重大事故時の格納容器機能維持のためには、格納容器の機能喪失の要因となる物理化学現象の発生によって生じる格納容器への負荷の程度を評価することが重要です。特に、炉心の損傷によって溶けた燃料等のデブリの格納容器の底部への落下、堆積、拡がり、冷却等の挙動は複雑なメカニズムによって支配され、高温のデブリとコンクリートが反応してコンクリートを分解する溶融炉心―コンクリート反応(MCCI)等を防止するための対策をより確かなものにするためには、実機に対して解析した評価の結果の確かさが重要になります。このため、実験で取得した詳細なデータに基づいて実機の解析評価を可能とする解析コードの開発が重要な課題です。

研究項目

国内外の最新知見を反映して、(1)溶融燃料‐冷却材相互作用解析コード(注1)、(2)溶融炉心‐コンクリート相互作用解析コード(注2)、(3)キャビティ注水時のデブリ冷却性解析コード(注3)、(4)放射性物質生成・移行・除去解析コード(注4)の開発を行います。

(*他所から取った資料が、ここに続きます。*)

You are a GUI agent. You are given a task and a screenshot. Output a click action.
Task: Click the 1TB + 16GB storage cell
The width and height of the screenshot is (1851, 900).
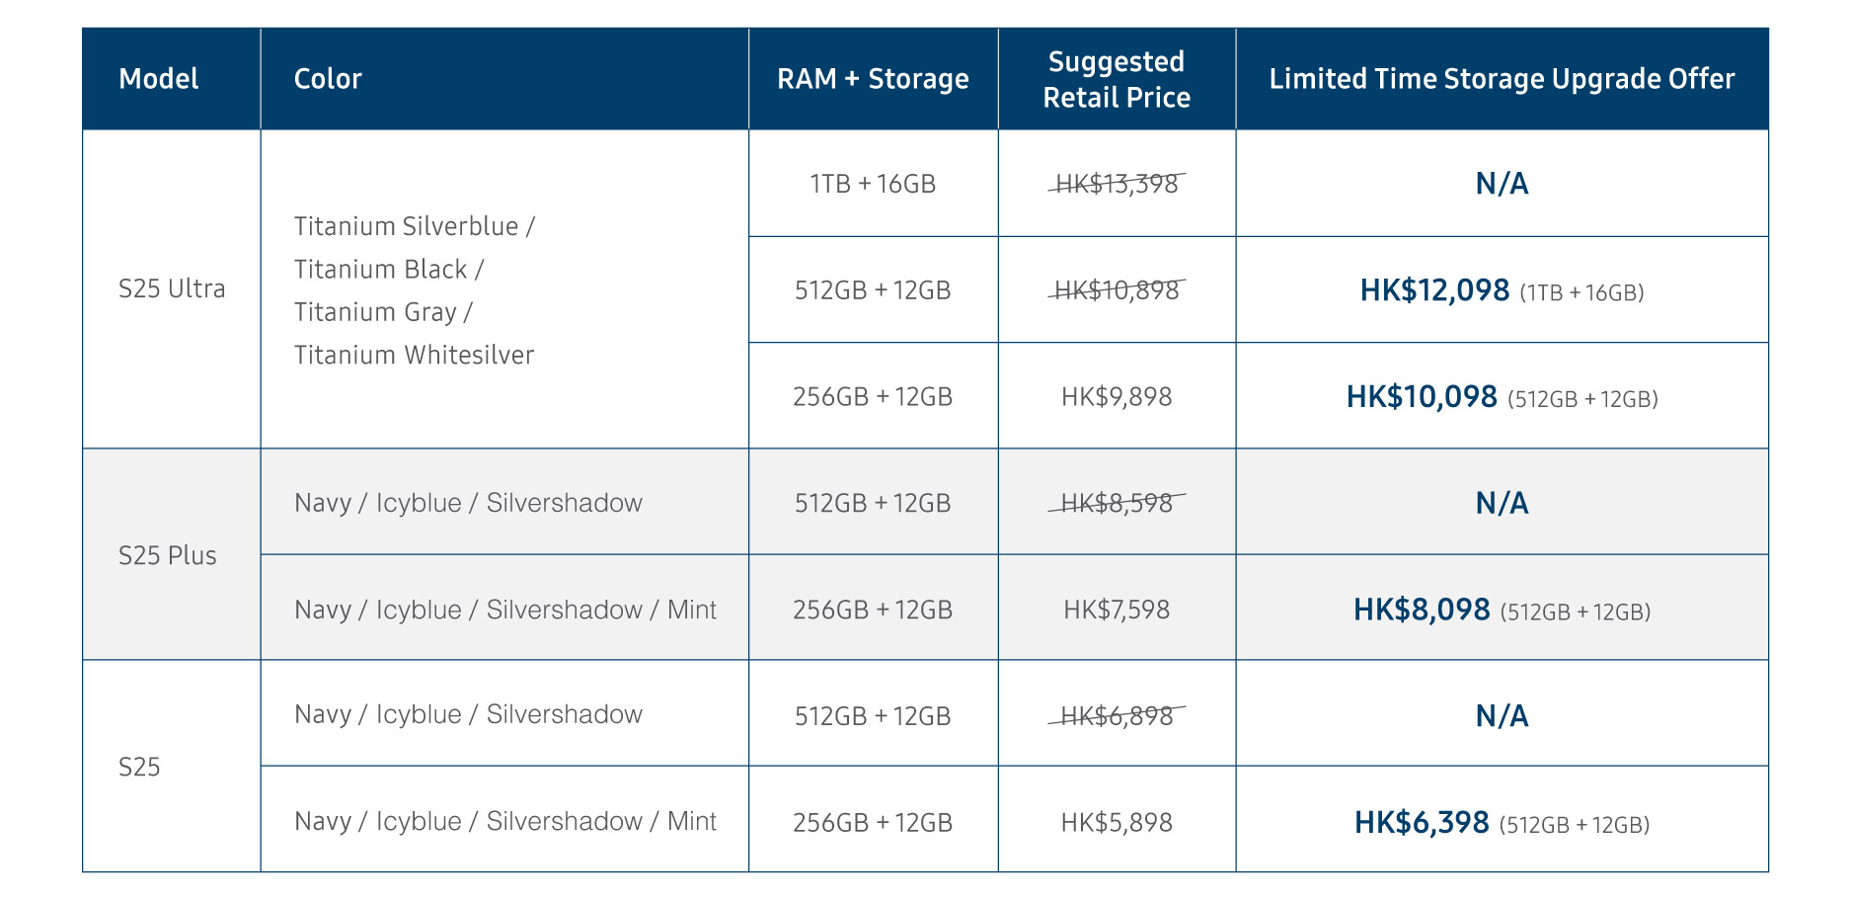873,184
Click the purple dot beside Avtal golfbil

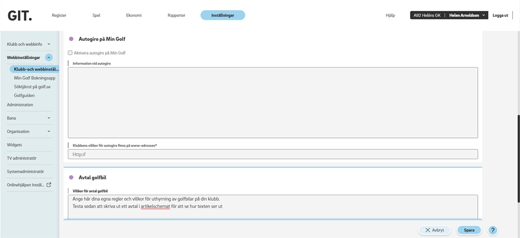(x=71, y=177)
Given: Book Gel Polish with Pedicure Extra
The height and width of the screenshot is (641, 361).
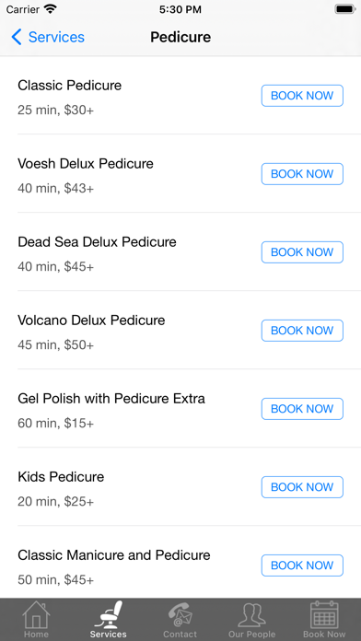Looking at the screenshot, I should (302, 409).
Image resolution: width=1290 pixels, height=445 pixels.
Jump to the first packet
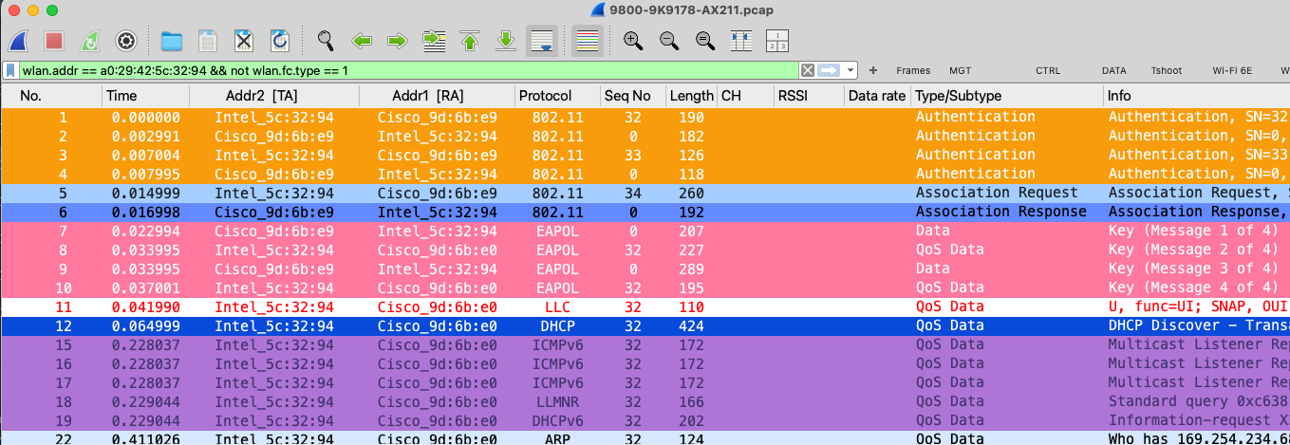[470, 41]
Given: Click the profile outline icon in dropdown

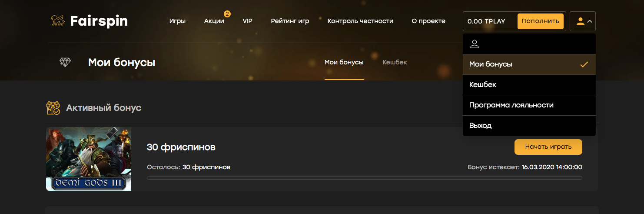Looking at the screenshot, I should tap(475, 44).
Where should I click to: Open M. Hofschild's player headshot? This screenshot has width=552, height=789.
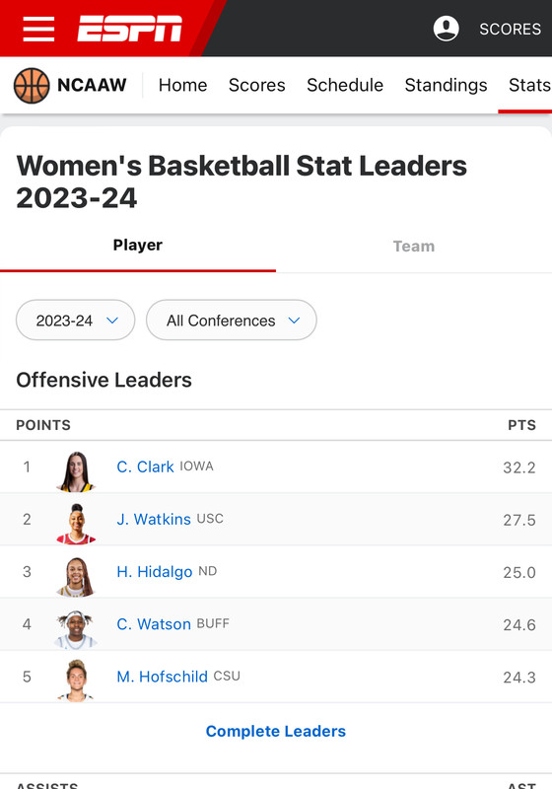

  • 注1(溶融燃料‐冷却材相互作用):高温の溶融燃料が冷却材と接する状況。大量の熱が短い時間に冷却材に伝わるため水蒸気爆発などの急激な現象が引き起こされることがある。
  • 注2(溶融炉心‐コンクリート相互作用):炉心が溶融してできた高温デブリが格納容器に落下し十分な冷却ができないと、格納容器下部のキャビティ又はペデスタルを形成するコンクリートが、溶融炉心によって侵食される現象。
  • 注3(キャビティ注水時のデブリ冷却性):高温の溶融デブリがキャビティ又はペデスタルに落下した際、プール水や注入水による冷却がどの程度あるかという度合い。十分ではない場合、床面のコンクリートに侵食が発生し、ベースマットやライナ金属等の溶融貫通が発生する可能性がある。
  • 注4(放射性物質生成・移行・除去):重大事故により発生した放射性物質は、気体状、揮発性、難揮発性などで、多くはエアロゾルなどの粒子状となり移行する。その過程で、フィルターやスクラビングなどがあれば、放射性物質は除去される。

研究内容

(1)では、原子炉容器の破損口から落下した高温の溶融燃料が水(冷却材)と接触することによって水蒸気爆発のような機械的エネルギーに変換する現象が生じます。この現象を同定し、数値モデルを開発します。また、水蒸気爆発等によって飛散したデブリが気相中で粒子化したり、水中で粒子化したデブリが集積したりする現象も解析できる解析コードの開発に取り組みます(図1)。

溶融燃料‐冷却材相互作用モデルの画像
図1 溶融燃料‐冷却材相互作用モデル

(2)では、格納容器下部のキャビティ周辺に堆積したデブリによるコンクリートの様々な方向への侵食を扱うことができる解析コードを開発します(図2)。

コンクリート侵食(MCCI)解析の画像
図2 コンクリート侵食(MCCI)解析

(3)では、国内で得られた知見に基づき開発した複雑な多孔質体であるデブリの塊(デブリベッド)内の熱流動に関する数値モデル及び解析コードの改良を行います(図3)。

デブリベッド形成概念図の画像
図3 デブリベッド形成概念図

(4)では、ソースタームに関する種々の実験から得られたデータや知見を取り入れた、ソースターム評価モデルを開発します。

成果の活用先

本プロジェクトで得られた成果は、原子炉施設の格納容器破損防止対策の有効性評価に関する審査の中で適宜活用されます。また、将来的な安全性向上に係る評価の高度化にも適宜活用します。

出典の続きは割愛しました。